Je laisse le silence s'installer attendant qu'elle me dise qu'elle plaisante mais ça n'arrive pas. Son premier mari ? Depuis quand ?
— Le seul qui ait fait battre mon cœur plus fort qu’une fanfare à la saint jean, complète-t-elle perdue dans ses souvenirs.
— Chez les Truffeau c'est ça, on apprend les nouvelles au détour d'un couloir, marmonné-je. Et il lui est arrivé quoi ? Pourquoi tu n’as pas fait ta vie avec lui dans ce cas ?
— Il est mort.
— Quoi ?
— La guerre, ma petite fille. La guerre.
Je fais un rapide calcul. Ma grand-mère ne devait pas avoir plus de six ans quand la fin de la Seconde Guerre mondiale a sonné. Je me méfie avec elle. Mamou a toujours été friande de contes et légendes mais aussi d'histoires en tout genre, certaines à me glacer le sang.
— Pfff n'importe quoi ! m'exclamé-je en époussetant un coussin.
Elle me sourit de cet air malicieux qui fait étinceler ses yeux.
— Bon, en réalité il est vraiment mort mais dans une rixe. Une sale histoire, mon puceron. Ah, Albert ! Il était si mignon avec son béret et ses bretelles. C’était l’un de ses badboys comme vous les appelez maintenant. Toujours sa gitane au bord des lèvres et ce regard qui me rendait toute chose.
— Tu as vécu deux histoires d’amour. C’est ça ta malédiction ?
— Une histoire, me corrige-t-elle. Dans notre famille si on loupe le coche, c'est fichu. Après trente ans, c’est terminé. Plus de grand sursaut, de palpitations, de papillons et de mots d’amour sous les étoiles, récite-t-elle.
Mamou la poétesse. Encore une chose qu’elle m’a transmise, le goût des mots.

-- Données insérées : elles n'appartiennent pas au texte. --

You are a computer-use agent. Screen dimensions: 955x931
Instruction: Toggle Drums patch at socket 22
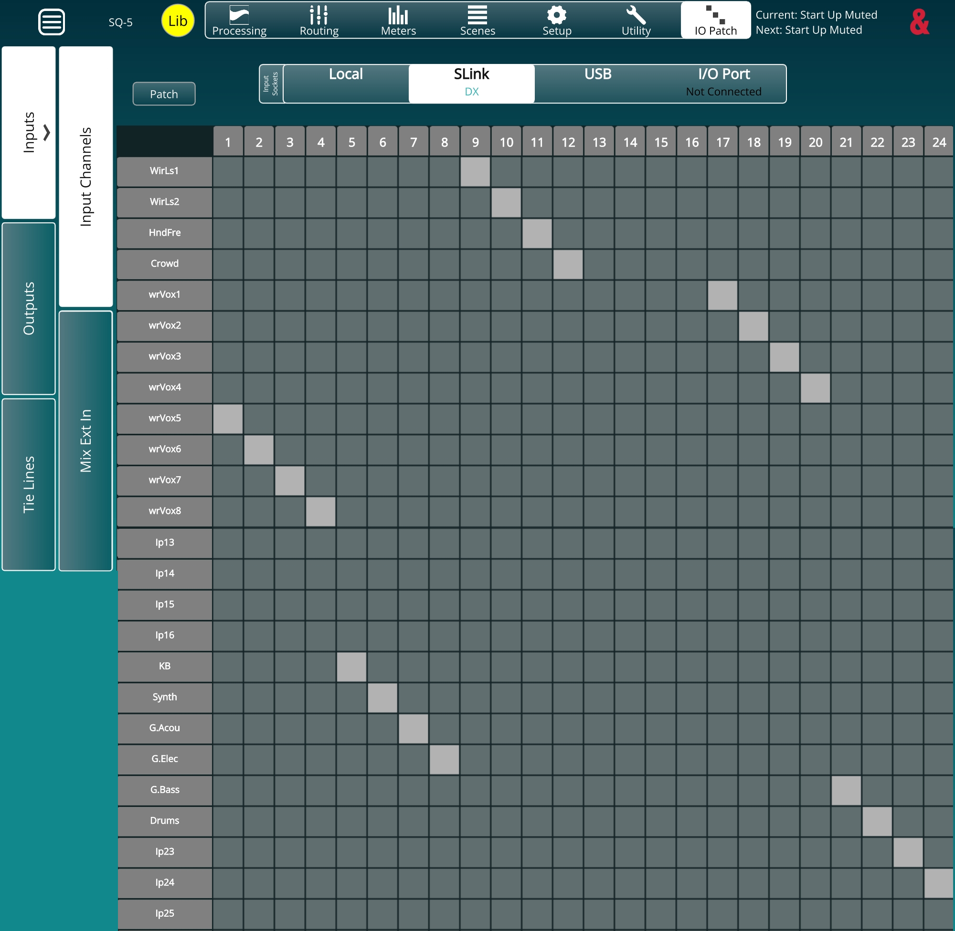pos(877,821)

— Dans ce cas, pourquoi je n'en ai jamais entendu parler ?
— J'ai cru que tu n'étais pas intéressée par l'amour alors ça ne te concernait pas vraiment. Et puis, je n'y ai pas pensé. Je suis vieille moi !
J'ouvre la bouche pour lui dire que c'est totalement absurde mais m’arrête . C'est vrai. Avant la fin de André et Andrée, ce n'était pas dans mes projets proches d'avenir. Acheter un nouveau téléphone pour Sofia, prendre des vacances, trouver un nouveau coiffeur, ça c'était sur ma liste des choses à faire.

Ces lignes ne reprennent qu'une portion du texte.